**Reading text:**
--

Sorry I meant FreeBSD.

>
> It's possible that for ARM it should be RAMBASE or something? Or perhaps
> it should be 0 and the RAMBASE should be added by the tools. Or maybe it
> should be omitted and only VIRT_BASE is needed?

It's not clear to me what is the usage of XEN_ELFNOTE_PADDR_OFFSET. Is 
it the physical address? An offset?

> Does NetBSD absolutely require that it is loaded at precisely address
> 0x80100000 or is the requirement rambase + 0x00100000.
>
> If NetBSD has requirements about where RAM is the we may need a new note
> to designate the required RAM base address.

FreeBSD requires to know at compile time the RAM base address. I think 
it's fine now to hardcode to GUEST_RAMBASE. We can modify it later.

>> If I try to modify PADDR_OFFSET with (KERNBASE - PHYSADDR) or whatever
>> value it doesn't work. I got
>> "segment kernel too large (0x355 > 0x4000 - 0x80100 pages): Out of memory".
>
> It is very possible that the existing code buggily assumes in various
> places that RAM starts at address 0, because it has only ever been run
> on x86. You will probably need to fix this by using rambase_pfn in
> various places.

That would mean we need to fix up every seg->vstart/vend. The main issue 
is, at the end of xc_dom_alloc_segment, we will store vend to 
virt_alloc_end. This value we be retrieved to the next allocation..

I wrote the patch in this way because I think it's fine to do all the 
allocation in the virtual address space (even if MMU is turn off during 
at boot time) and then, thanks to xc_dom_alloc_segment, translate to 
physical address. It's the currently behaviour. But it works fine 
because for zImage, we made the assumption that virt_base == rambase_pfn 
<< PAGE_SHIFT.

The main change is using virt_base to allocate the device tree and 
substract different offset when the guest will start.

>>>>   Then the guest will start will MMU turn off, and during the
>>>> first instructions it will use fixup to get the right address.
>>>
>>> "fixup" == enable the MMU, or "fixup" == some sort of relocation/PIC?
>>
>> Some sort of relocation. When MMU is turn off, every time the kernel
>> needs to call asm callback, it will add an offset.
>
> Sounds a bit mad to me compared with writing PIC, but OK.

Most of the code is writing PIC. But as in Linux, for assembly code you 
can have something like that:

.word my_func

my_func will be replaced by the virtual address not the physical 
address. So when the kernel want to call the function with MMU disabled, 
it will need to add an offset. Thankfully, you don't need it everywhere.
Ian Campbell Dec. 12, 2013, 2:36 p.m. | #7
On Thu, 2013-12-12 at 13:55 +0000, Julien Grall wrote:
> > It's possible that for ARM it should be RAMBASE or something? Or perhaps
> > it should be 0 and the RAMBASE should be added by the tools. Or maybe it
> > should be omitted and only VIRT_BASE is needed?
> 
> It's not clear to me what is the usage of XEN_ELFNOTE_PADDR_OFFSET. Is 
> it the physical address? An offset?

/*
 * The offset of the ELF paddr field from the actual required
 * pseudo-physical address (numeric).
 *
 * This is used to maintain backwards compatibility with older kernels
 * which wrote __PAGE_OFFSET into that field. This field defaults to 0
 * if not present.

--

**Stated task A:** Which operating systems does the forum thread mention by name? List each one once.

**Recorded data:**
--

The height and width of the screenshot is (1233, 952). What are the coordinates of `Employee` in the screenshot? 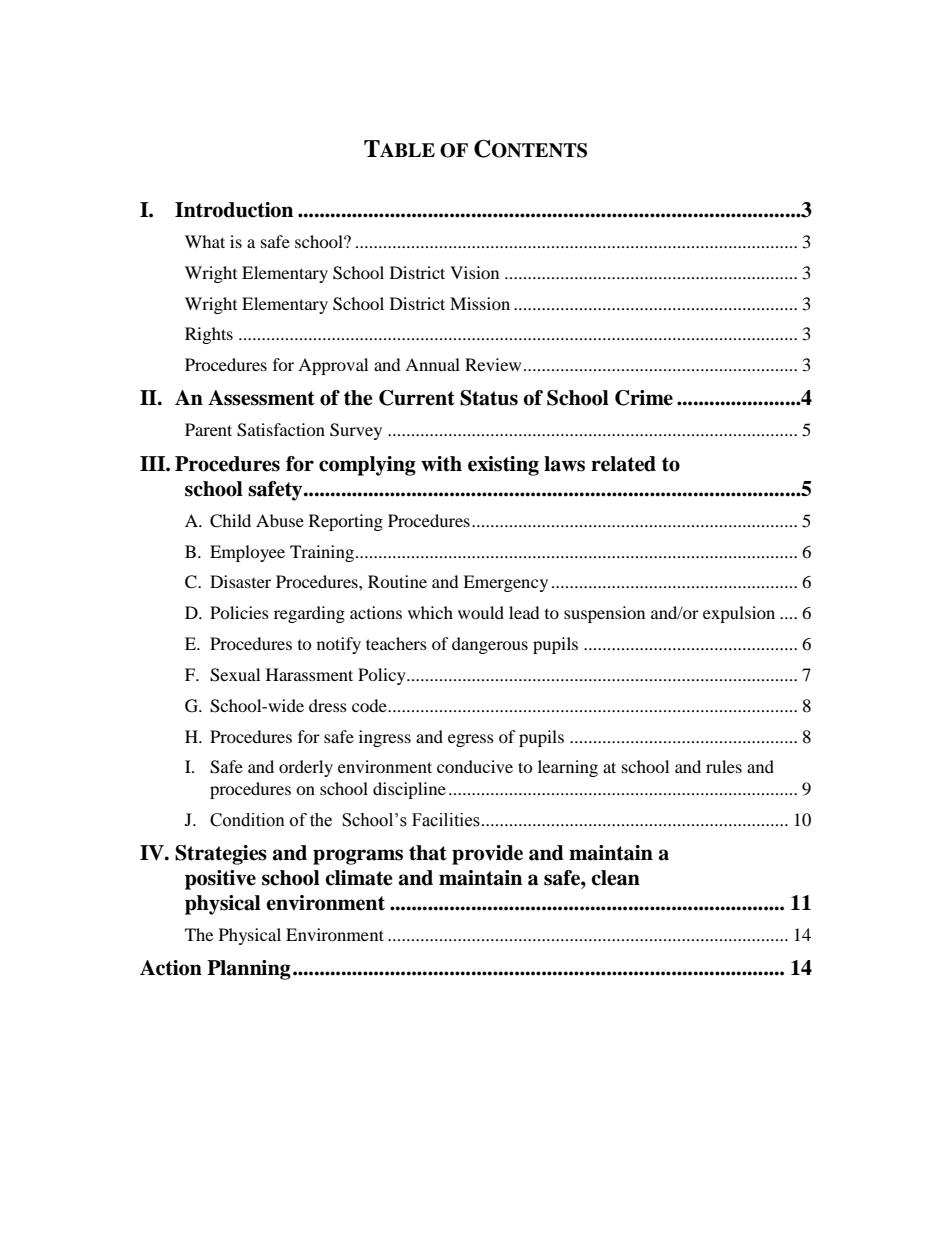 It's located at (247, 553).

--

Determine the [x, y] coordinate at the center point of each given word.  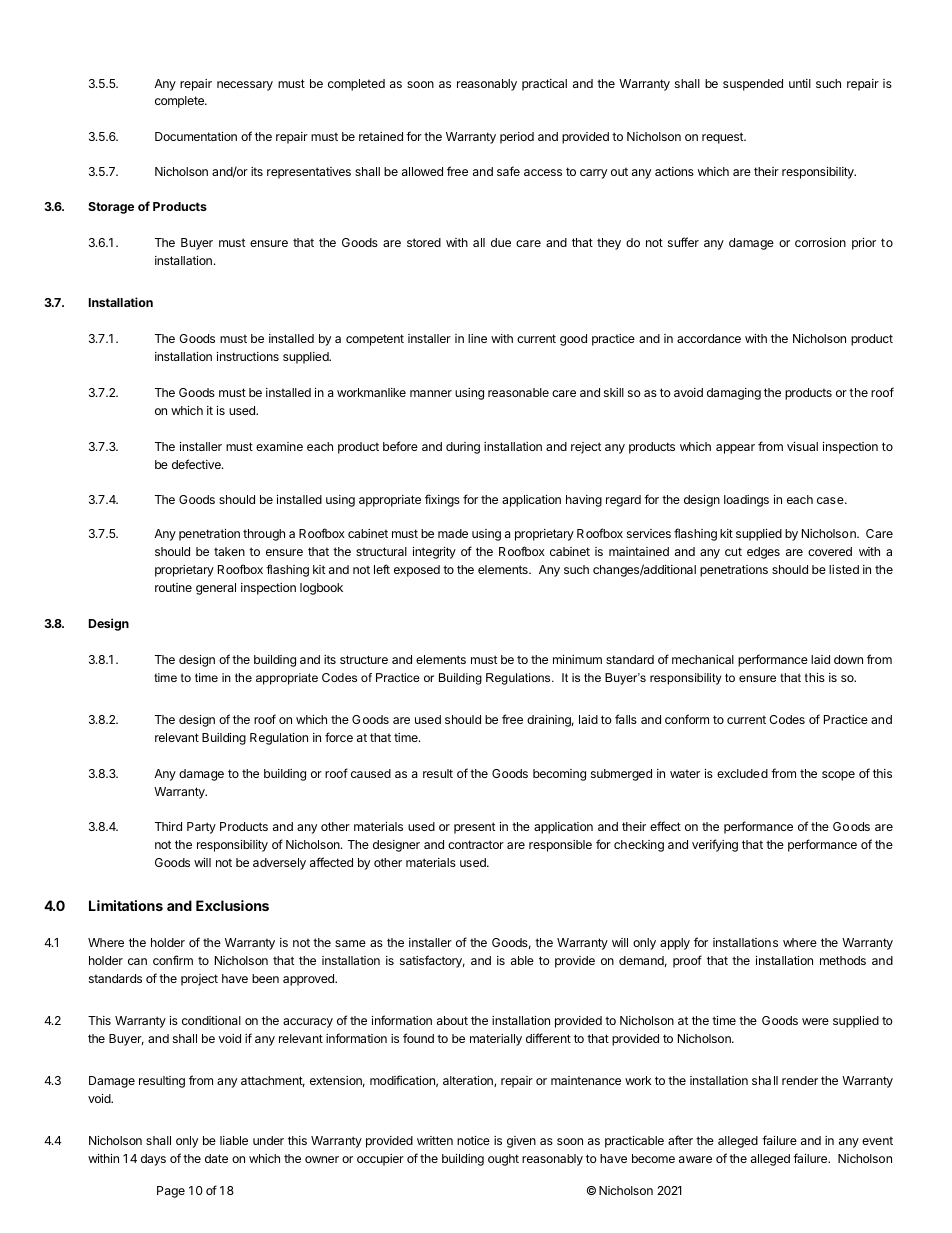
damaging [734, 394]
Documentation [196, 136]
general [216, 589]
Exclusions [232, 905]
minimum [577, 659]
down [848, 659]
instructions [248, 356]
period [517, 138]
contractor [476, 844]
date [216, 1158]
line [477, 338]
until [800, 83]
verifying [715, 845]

--

**Stated task B:** Copy out everything in the records from the line that contains "down [848, 659]" down to the line that contains "verifying [715, 845]", including both of those lines.

**Worked solution A:** FreeBSD, NetBSD, Linux

**Worked solution B:**
down [848, 659]
instructions [248, 356]
period [517, 138]
contractor [476, 844]
date [216, 1158]
line [477, 338]
until [800, 83]
verifying [715, 845]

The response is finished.